I've had suet puddings before, the last time memorably after I had been vegetarian for several years. Growing up with a parent suffering from issues around food (I won't go as far as calling it an eating disorder as I'm not in the habit of armchair diagnosis) meant that she almost never ate anything she actually wanted, and certainly not in a quantity to be satisfying. Until she did, and then it was always a source of guilt, anger, and whatever overreaction she had at hand to cope with demolishing a bag of Doritos. So there was that cycle, over and over and over until she was dead at 56 having never had a meal she actually let herself enjoy.
The Christmas before she died, we went shopping at Marshall Field's.
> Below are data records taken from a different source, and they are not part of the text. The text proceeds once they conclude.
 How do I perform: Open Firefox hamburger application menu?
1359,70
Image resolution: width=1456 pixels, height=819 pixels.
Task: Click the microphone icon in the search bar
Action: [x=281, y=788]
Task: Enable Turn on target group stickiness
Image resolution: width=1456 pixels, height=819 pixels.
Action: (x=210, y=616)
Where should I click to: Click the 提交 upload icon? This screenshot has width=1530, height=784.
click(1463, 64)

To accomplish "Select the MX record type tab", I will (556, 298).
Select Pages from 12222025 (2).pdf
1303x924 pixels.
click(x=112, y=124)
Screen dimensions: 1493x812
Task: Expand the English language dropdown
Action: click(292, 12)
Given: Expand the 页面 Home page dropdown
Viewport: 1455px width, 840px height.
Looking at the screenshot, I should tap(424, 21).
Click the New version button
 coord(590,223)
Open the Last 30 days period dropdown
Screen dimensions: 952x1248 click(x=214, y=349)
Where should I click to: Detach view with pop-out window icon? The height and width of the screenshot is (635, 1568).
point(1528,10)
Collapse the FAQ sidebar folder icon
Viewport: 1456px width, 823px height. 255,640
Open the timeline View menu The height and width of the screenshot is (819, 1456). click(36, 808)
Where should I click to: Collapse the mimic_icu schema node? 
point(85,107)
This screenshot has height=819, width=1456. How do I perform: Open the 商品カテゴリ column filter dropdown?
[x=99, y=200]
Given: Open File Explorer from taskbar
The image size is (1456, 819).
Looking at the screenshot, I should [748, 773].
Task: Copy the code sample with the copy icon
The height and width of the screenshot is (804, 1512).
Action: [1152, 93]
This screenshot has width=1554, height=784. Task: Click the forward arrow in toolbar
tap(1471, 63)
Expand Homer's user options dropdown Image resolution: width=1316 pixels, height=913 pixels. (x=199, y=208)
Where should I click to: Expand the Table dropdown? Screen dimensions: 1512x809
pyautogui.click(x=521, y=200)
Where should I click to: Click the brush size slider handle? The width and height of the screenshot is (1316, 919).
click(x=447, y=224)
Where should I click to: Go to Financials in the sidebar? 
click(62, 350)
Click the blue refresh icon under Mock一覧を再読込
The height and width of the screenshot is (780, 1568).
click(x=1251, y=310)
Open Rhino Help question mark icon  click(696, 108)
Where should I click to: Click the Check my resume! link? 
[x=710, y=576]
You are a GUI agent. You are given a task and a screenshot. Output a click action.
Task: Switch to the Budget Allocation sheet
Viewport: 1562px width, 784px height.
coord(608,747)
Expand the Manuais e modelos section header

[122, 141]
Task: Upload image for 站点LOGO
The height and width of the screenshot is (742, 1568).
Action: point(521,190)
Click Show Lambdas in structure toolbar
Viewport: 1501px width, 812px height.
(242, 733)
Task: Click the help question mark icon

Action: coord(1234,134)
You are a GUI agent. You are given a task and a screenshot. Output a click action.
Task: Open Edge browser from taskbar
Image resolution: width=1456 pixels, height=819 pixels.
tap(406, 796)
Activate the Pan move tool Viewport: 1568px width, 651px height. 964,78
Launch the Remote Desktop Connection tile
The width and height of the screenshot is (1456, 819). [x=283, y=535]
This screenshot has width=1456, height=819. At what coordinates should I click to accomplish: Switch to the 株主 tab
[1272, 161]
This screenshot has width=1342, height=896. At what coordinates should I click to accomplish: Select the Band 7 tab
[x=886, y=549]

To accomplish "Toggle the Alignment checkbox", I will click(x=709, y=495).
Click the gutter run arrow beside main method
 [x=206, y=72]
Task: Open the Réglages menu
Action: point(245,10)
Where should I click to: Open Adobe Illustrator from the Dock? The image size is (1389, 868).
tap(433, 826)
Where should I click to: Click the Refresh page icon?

We'd do that often enough that it wasn't anything terribly out of the ordinary, but that year she wanted to stop in at the restaurant for a cup of tea. She'd mentioned that they had individual Christmas puddings on the afternoon menu, and she'd get one but it would be, "Too much for her." Knowing she'd never get one unless I agreed to split it with her, I came up with some sort of excuse that it probably wasn't real suet and what I didn't know wouldn't kill me. Friends, it was absolutely real suet. I'd been a vegetarian nearly 10 years at that point and knew the minute it hit my tongue that it was real suet. Know what I did? I ate the pudding, and I'm glad I did. There wasn't much I could do to make such a miserably unhappy woman's life any less awful, but I could eat half of a mini Christmas pudding. It didn't make me sick, it wasn't disgusting, and I went back to my vegetarian diet with no harm done. She was dead by May. I've never regretted eating that pudding.